** THE RECORDS follows **

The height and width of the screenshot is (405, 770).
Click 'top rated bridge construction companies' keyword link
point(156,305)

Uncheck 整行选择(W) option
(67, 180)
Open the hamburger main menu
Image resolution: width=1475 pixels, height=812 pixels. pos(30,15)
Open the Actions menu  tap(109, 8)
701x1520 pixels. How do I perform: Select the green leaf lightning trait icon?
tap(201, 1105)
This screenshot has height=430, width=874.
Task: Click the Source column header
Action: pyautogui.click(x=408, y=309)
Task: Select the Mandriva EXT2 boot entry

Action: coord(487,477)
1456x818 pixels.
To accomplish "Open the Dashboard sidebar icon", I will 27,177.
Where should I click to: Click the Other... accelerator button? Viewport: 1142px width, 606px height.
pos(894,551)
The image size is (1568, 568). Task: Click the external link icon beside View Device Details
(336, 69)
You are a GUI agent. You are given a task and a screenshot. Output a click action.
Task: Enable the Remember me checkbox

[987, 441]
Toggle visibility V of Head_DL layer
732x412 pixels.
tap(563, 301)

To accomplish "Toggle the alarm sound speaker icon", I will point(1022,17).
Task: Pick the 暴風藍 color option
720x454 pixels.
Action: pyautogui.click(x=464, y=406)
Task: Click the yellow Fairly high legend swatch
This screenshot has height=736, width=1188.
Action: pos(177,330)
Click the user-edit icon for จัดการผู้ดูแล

** End of THE RECORDS **

• [EXERCISE BRIEF]
In full and without alteration, transcribe the listing above.

• [OUTPUT]
The height and width of the screenshot is (405, 770).
Click 'top rated bridge construction companies' keyword link
point(156,305)

Uncheck 整行选择(W) option
(67, 180)
Open the hamburger main menu
Image resolution: width=1475 pixels, height=812 pixels. pos(30,15)
Open the Actions menu  tap(109, 8)
701x1520 pixels. How do I perform: Select the green leaf lightning trait icon?
tap(201, 1105)
This screenshot has height=430, width=874.
Task: Click the Source column header
Action: pyautogui.click(x=408, y=309)
Task: Select the Mandriva EXT2 boot entry

Action: coord(487,477)
1456x818 pixels.
To accomplish "Open the Dashboard sidebar icon", I will 27,177.
Where should I click to: Click the Other... accelerator button? Viewport: 1142px width, 606px height.
pos(894,551)
The image size is (1568, 568). Task: Click the external link icon beside View Device Details
(336, 69)
You are a GUI agent. You are given a task and a screenshot. Output a click action.
Task: Enable the Remember me checkbox

[987, 441]
Toggle visibility V of Head_DL layer
732x412 pixels.
tap(563, 301)

To accomplish "Toggle the alarm sound speaker icon", I will point(1022,17).
Task: Pick the 暴風藍 color option
720x454 pixels.
Action: pyautogui.click(x=464, y=406)
Task: Click the yellow Fairly high legend swatch
This screenshot has height=736, width=1188.
Action: pos(177,330)
Click the user-edit icon for จัดการผู้ดูแล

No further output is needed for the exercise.